◆ Task to complete
Copy out the items word for word, starting with the line that contains "Describe the element at coordinates (790, 510)" and going on through the line that contains "(1069, 109).", and leave the pictures out.
==*==
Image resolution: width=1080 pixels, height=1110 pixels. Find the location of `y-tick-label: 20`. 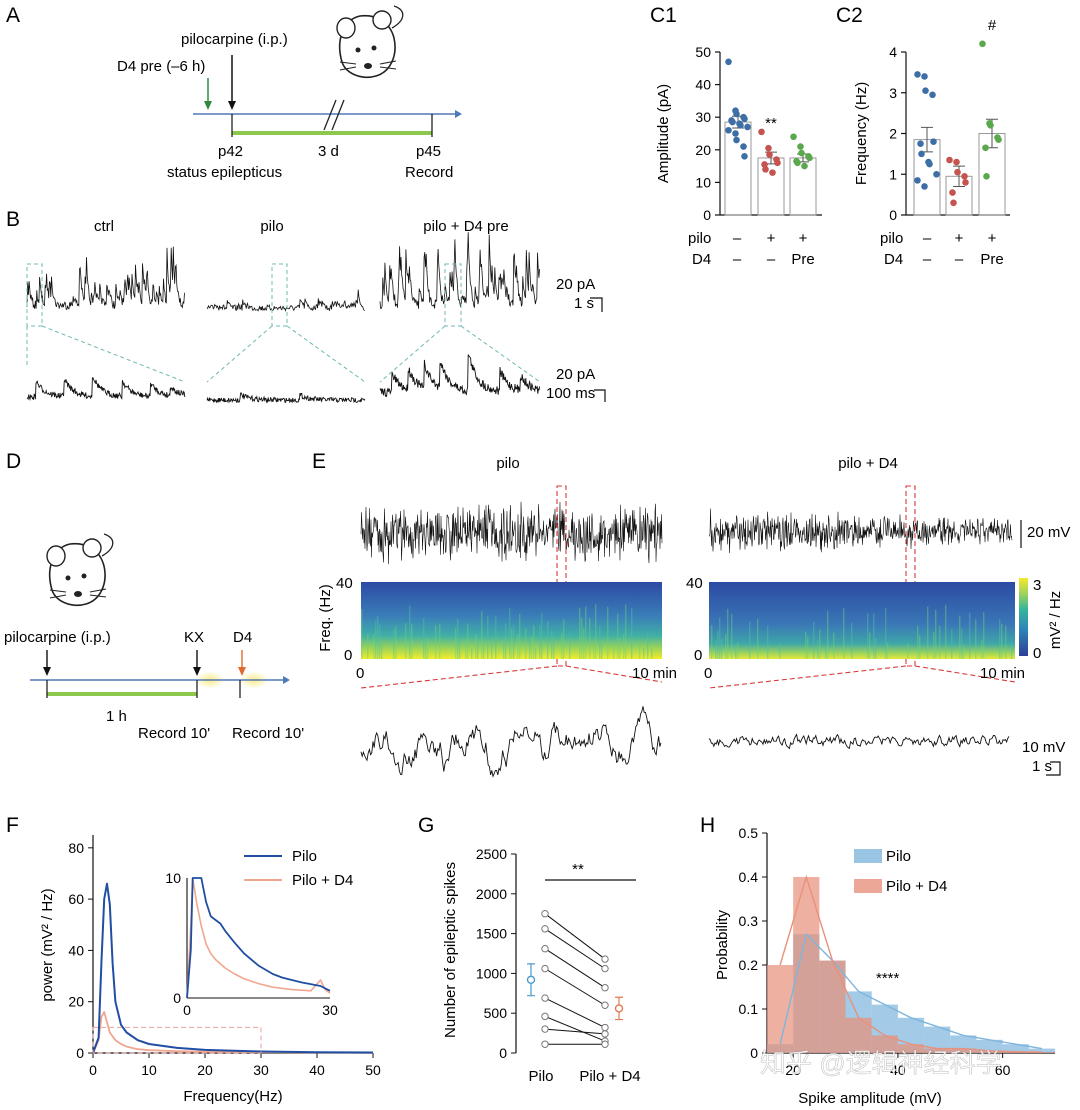

y-tick-label: 20 is located at coordinates (703, 150).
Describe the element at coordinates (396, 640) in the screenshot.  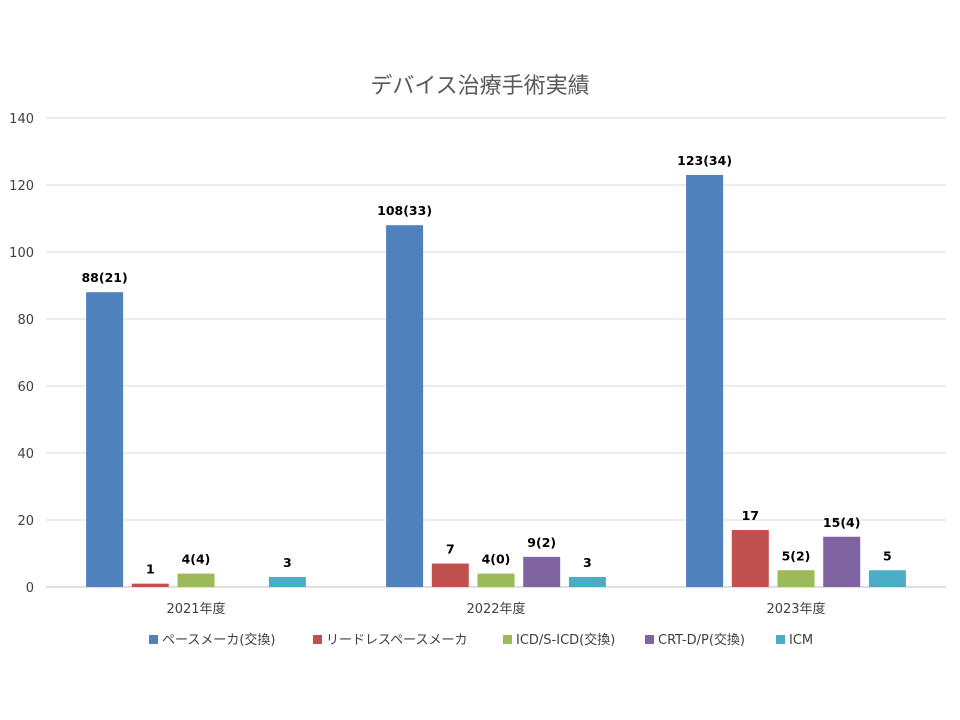
I see `legend-label: リードレスペースメーカ` at that location.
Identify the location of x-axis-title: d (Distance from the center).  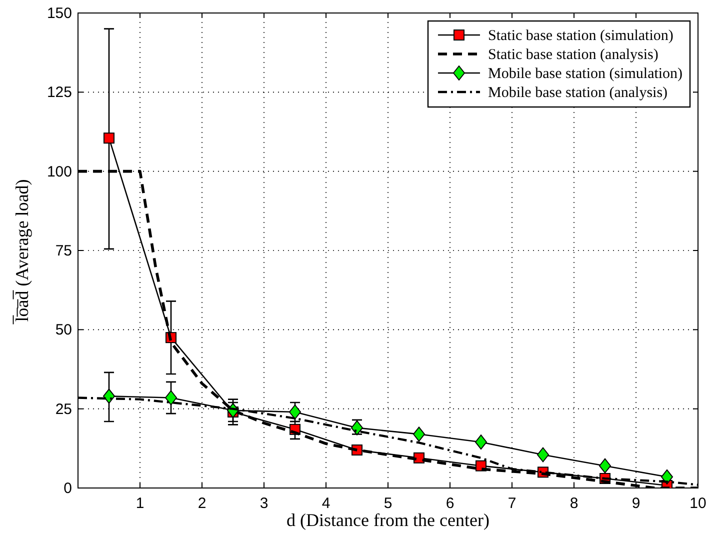
(388, 520).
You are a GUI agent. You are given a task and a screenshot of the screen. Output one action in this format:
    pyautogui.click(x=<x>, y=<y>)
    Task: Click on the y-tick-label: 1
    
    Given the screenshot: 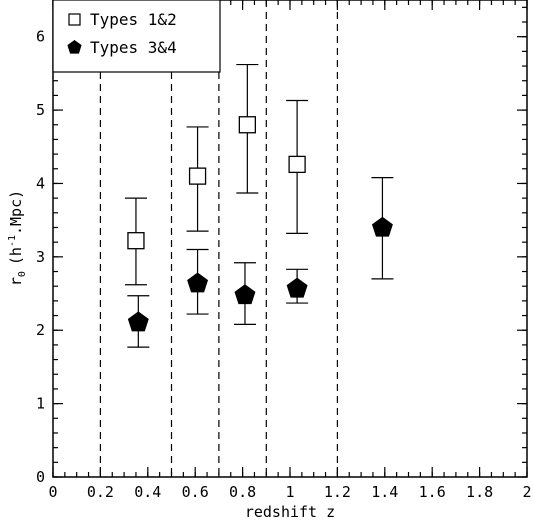 What is the action you would take?
    pyautogui.click(x=40, y=404)
    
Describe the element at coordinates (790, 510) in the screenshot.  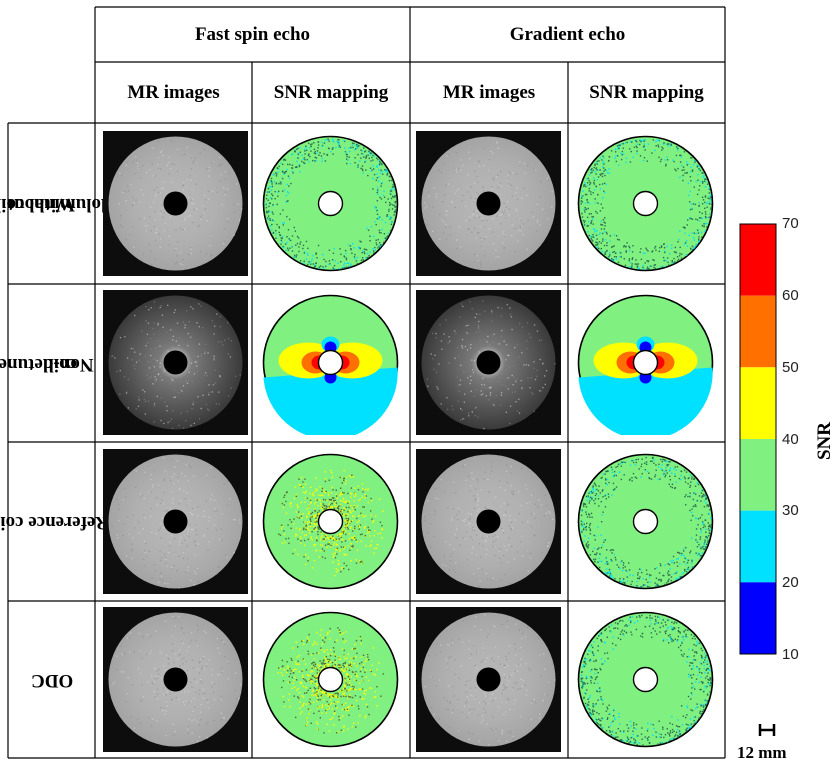
I see `colorbar-tick-30: 30` at that location.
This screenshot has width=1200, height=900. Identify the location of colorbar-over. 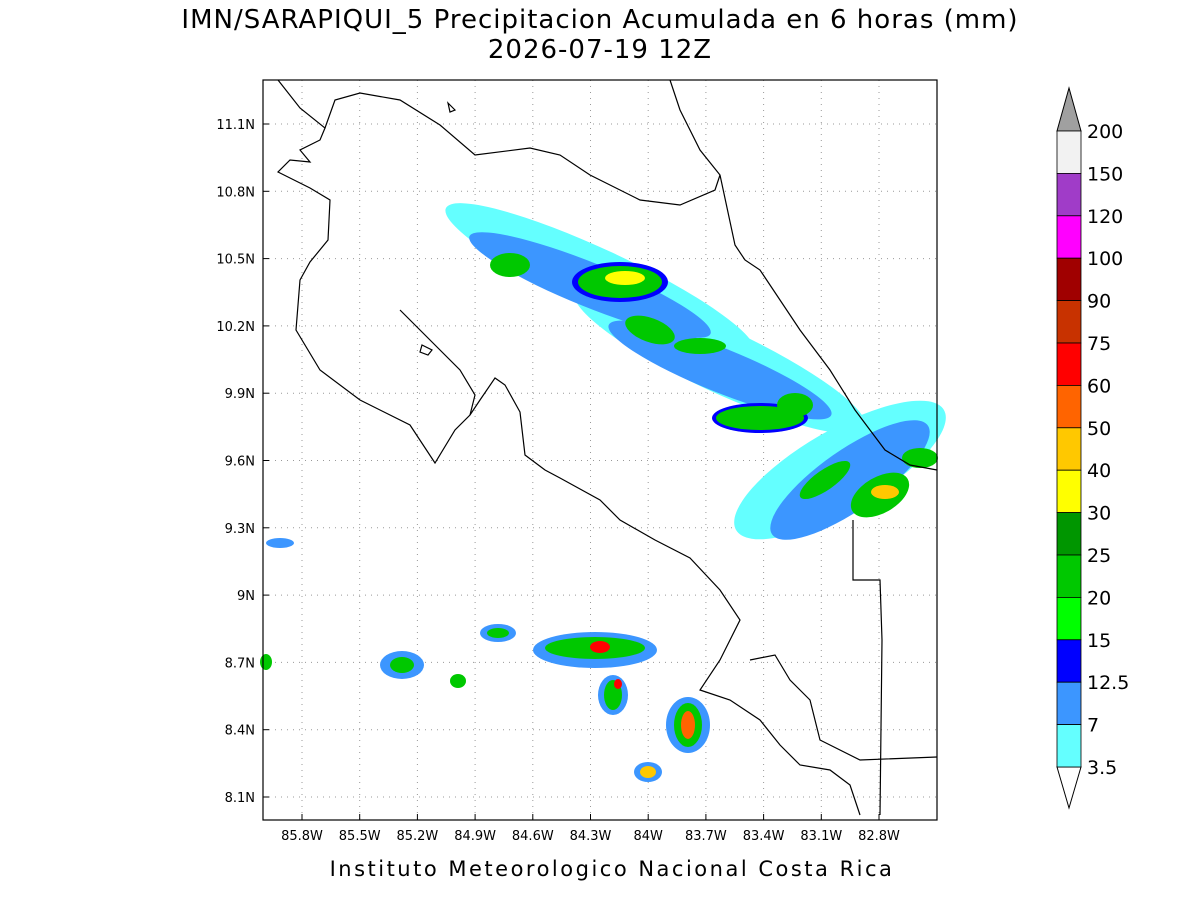
(1069, 109).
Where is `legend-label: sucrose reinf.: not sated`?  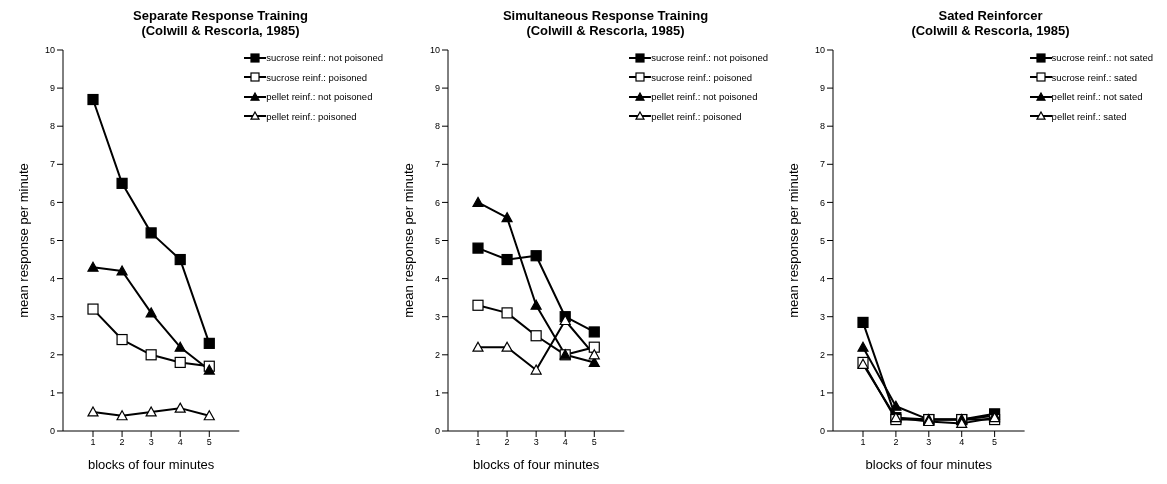 legend-label: sucrose reinf.: not sated is located at coordinates (1102, 58).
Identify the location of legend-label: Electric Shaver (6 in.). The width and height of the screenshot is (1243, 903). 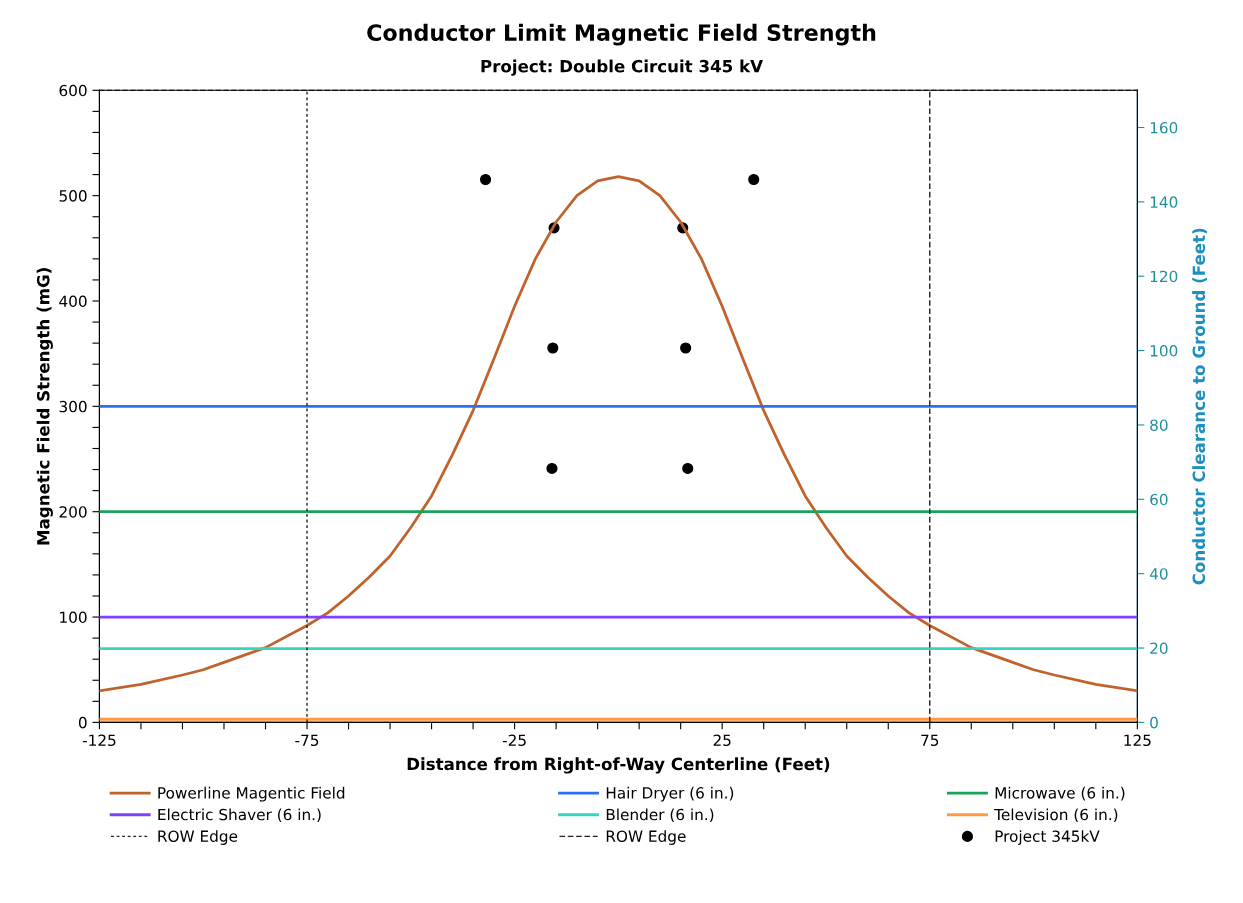
(240, 816).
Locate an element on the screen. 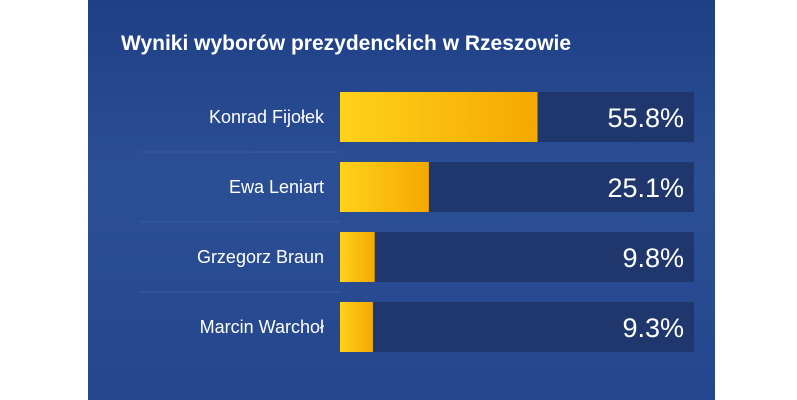 The width and height of the screenshot is (797, 400). chart-title: Wyniki wyborów prezydenckich w Rzeszowie is located at coordinates (346, 44).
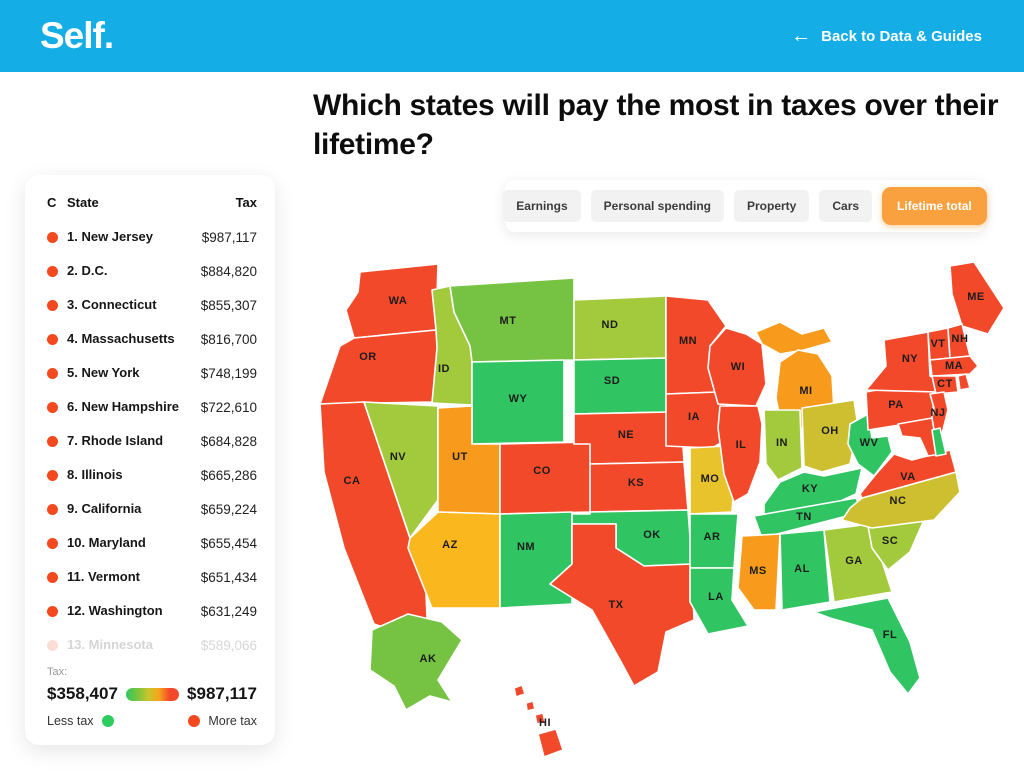 The height and width of the screenshot is (775, 1024). Describe the element at coordinates (545, 723) in the screenshot. I see `state-label: HI` at that location.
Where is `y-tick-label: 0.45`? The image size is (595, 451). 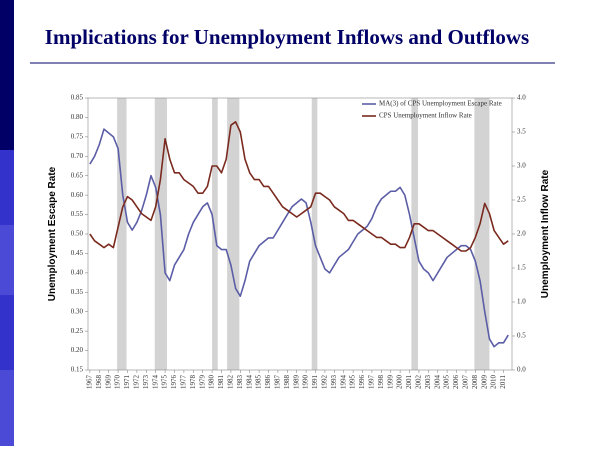 y-tick-label: 0.45 is located at coordinates (78, 253).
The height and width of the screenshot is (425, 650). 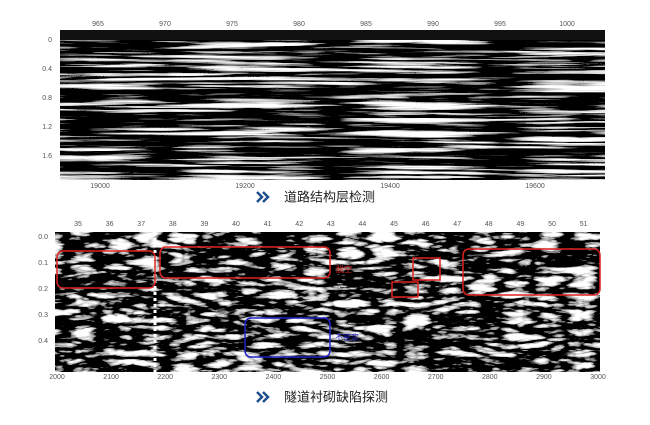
==*==
◆ Exercise answer
Describe the element at coordinates (790, 510) in the screenshot.  
I see `colorbar-tick-30: 30` at that location.
This screenshot has width=1200, height=900. Identify the location of colorbar-over. 
(1069, 109).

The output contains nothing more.